Ready, Fire, Aim!
Hits and misses from around Missouri newspapers, blogs, and elsewhere today:
- Education Week has a story on how the increased enrollment in charter schools across the country has hurt enrollment at Catholic schools. We have certainly seen this in St. Louis, with the controversial decision to close several city parishes and schools in recent years. I think this is one of the things that just happens. As parents get a less expensive (free), quality option for their children’s educations, many low-income people are going to take that. Change is often good, but nobody said it was always easy.
- The Arch City Chronicle is reporting about a bill that would take away the driver’s licenses of teenagers not in school. While I certainly understand the use of incentives to keep kids in school, and none is more powerful than a driver’s license, I would recommend to you Eric Dixon’s post the other day on unintended consequences. A fairly obvious unintended consequence of this bill would be to limit the employment opportunities for teenagers who have left school. It would be limited to jobs along public transit routes, which don’t require a car. Now, that may be a decent number of jobs, but further limiting opportunities for people who are already limiting their own opportunities might not be such a good thing.
- Missourinet has a story on the Missouri House of Representatives moving to restore the deductibility of property taxes for outstate taxpayers who work in Missouri. This is an excellent, and unanimous, move by the House, and if it passes overall it will head off retaliatory moves by other states. This is very important to me, because I commute here to work from Singapore.
- Finally, in a contender for stupidest idea of the year, the Post-Dispatch is reporting that Illinois is considering lowering its voting age to 17. However, an even worse idea is contained within the article:
Alex Koroknay-Palicz, executive director of the D.C.-based National Youth Rights Association, said his group is pushing for the voting age to be 16 across the country.

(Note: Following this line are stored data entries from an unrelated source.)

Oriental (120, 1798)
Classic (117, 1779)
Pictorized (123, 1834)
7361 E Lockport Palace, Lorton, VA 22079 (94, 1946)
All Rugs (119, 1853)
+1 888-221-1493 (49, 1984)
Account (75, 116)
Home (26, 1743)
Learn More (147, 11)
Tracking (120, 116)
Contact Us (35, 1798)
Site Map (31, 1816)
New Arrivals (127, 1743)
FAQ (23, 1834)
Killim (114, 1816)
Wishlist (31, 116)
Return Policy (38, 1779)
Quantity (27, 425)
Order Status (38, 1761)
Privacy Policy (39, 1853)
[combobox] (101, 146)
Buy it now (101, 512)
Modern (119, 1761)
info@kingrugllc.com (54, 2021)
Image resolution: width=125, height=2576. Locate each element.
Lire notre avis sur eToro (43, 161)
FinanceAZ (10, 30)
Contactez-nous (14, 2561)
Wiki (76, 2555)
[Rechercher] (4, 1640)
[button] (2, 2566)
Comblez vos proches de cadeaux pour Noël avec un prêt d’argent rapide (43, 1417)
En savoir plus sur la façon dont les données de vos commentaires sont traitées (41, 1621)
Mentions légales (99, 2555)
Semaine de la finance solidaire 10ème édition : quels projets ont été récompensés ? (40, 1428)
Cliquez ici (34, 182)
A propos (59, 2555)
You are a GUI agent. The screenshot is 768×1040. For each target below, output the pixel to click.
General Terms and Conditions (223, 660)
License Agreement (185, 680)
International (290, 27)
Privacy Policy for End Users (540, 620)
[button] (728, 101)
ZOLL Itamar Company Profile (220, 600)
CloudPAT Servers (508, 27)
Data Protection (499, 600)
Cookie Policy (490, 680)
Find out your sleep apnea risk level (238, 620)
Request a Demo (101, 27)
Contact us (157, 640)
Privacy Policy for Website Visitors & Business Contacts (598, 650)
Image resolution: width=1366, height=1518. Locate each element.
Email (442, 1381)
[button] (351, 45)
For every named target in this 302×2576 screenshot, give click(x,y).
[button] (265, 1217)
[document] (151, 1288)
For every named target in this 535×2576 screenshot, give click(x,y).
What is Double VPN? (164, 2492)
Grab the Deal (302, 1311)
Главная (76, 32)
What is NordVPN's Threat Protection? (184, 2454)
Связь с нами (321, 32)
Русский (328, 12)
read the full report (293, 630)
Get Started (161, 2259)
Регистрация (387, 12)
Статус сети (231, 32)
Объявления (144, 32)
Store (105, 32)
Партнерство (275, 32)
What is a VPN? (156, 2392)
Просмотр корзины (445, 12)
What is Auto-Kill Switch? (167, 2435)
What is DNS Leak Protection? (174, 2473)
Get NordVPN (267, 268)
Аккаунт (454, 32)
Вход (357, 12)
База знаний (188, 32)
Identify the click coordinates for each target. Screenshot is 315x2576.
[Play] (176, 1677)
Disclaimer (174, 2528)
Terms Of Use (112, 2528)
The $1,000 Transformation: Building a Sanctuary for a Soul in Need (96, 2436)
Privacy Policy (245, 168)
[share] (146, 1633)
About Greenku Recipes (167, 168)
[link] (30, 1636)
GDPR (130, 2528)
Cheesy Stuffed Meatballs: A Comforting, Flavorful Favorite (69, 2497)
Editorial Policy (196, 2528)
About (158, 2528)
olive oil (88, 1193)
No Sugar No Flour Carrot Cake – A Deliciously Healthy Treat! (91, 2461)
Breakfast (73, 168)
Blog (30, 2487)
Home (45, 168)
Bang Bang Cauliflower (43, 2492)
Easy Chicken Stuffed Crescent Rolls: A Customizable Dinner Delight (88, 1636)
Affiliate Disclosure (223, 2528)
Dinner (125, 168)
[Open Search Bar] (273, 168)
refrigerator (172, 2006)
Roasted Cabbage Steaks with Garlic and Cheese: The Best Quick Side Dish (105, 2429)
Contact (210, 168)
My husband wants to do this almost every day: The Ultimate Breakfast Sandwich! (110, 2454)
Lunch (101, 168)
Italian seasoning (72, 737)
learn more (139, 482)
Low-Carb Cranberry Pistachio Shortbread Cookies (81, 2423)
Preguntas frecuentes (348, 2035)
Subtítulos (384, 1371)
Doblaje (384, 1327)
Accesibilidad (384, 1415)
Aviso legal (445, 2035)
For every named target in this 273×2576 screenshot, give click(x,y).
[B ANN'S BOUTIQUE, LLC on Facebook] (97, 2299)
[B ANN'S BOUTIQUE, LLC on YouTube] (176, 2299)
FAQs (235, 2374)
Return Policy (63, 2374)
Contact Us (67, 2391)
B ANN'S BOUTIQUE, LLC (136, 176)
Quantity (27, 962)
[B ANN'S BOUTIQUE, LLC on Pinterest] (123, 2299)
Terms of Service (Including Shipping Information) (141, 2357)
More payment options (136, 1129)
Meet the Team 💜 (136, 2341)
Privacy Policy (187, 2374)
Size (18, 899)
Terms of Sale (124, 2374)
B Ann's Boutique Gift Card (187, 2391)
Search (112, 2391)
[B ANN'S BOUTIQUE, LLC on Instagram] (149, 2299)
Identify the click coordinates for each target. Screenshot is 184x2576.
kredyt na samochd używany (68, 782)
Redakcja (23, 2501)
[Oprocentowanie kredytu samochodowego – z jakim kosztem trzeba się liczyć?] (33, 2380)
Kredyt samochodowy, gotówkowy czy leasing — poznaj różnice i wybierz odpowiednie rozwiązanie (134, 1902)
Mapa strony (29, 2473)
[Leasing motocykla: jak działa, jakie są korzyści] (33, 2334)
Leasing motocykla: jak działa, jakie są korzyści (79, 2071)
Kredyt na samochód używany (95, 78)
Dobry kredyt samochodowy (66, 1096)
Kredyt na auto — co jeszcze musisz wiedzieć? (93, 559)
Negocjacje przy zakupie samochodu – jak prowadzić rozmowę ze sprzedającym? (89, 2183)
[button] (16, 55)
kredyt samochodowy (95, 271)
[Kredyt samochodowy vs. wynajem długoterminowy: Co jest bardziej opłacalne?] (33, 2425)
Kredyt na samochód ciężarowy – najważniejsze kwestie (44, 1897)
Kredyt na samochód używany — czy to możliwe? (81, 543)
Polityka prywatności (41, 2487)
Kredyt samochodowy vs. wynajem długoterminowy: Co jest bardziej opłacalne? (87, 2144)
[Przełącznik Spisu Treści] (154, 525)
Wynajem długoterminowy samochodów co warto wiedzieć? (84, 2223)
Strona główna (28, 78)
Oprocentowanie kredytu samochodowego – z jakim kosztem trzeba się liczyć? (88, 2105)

"(They’re) informed, active and intelligent, and they deserve a voice in our democracy just as much as everyone else," he said.
Koroknay-Palicz said 16- and 17-year-olds are typically more stable than an 18-year-old. Eighteen-year-olds have more on their plate — starting college, getting a job or moving away from home, he said.
"The trouble is, though, that when you give people the right to vote at 18, it’s actually a bad time to start voting because you’re going off to college or getting on with your life," Koroknay-Palicz said.
Seriously, is this a joke? Is there really a National Youth Rights Association? How are they funded? Do they get an allowance from other lobbying groups? As for being informed, active, and intelligent, when I was 16 I was none of the three, and I now work at a think tank!
If you don’t have a voice in how your own house is run, you don’t need a voice in how the country is run. This guy’s statements remind me of the end of Wild In The Streets, after the 20-year-old dictator insults a kid, and the 10-year old looks in the camera and says, "We’re gonna kill everyone over 12." (And yes, I deserve enormous praise for not only being able to reference this camp classic, but to paraphrase it from memory despite only seeing it once about 15 years ago.)
Alex’s statements just get more absurd. His arguments that 18 is a bad time to start voting could just as easily serve as a reason to take voting rights away from senior citizens. Switch "…starting college, getting a job, or moving away from home," to "retiring, collecting social security, and moving into an assisted care facility," and wham!, it now makes the point that there is too much change in your 70s for you to vote. Just unbelievable.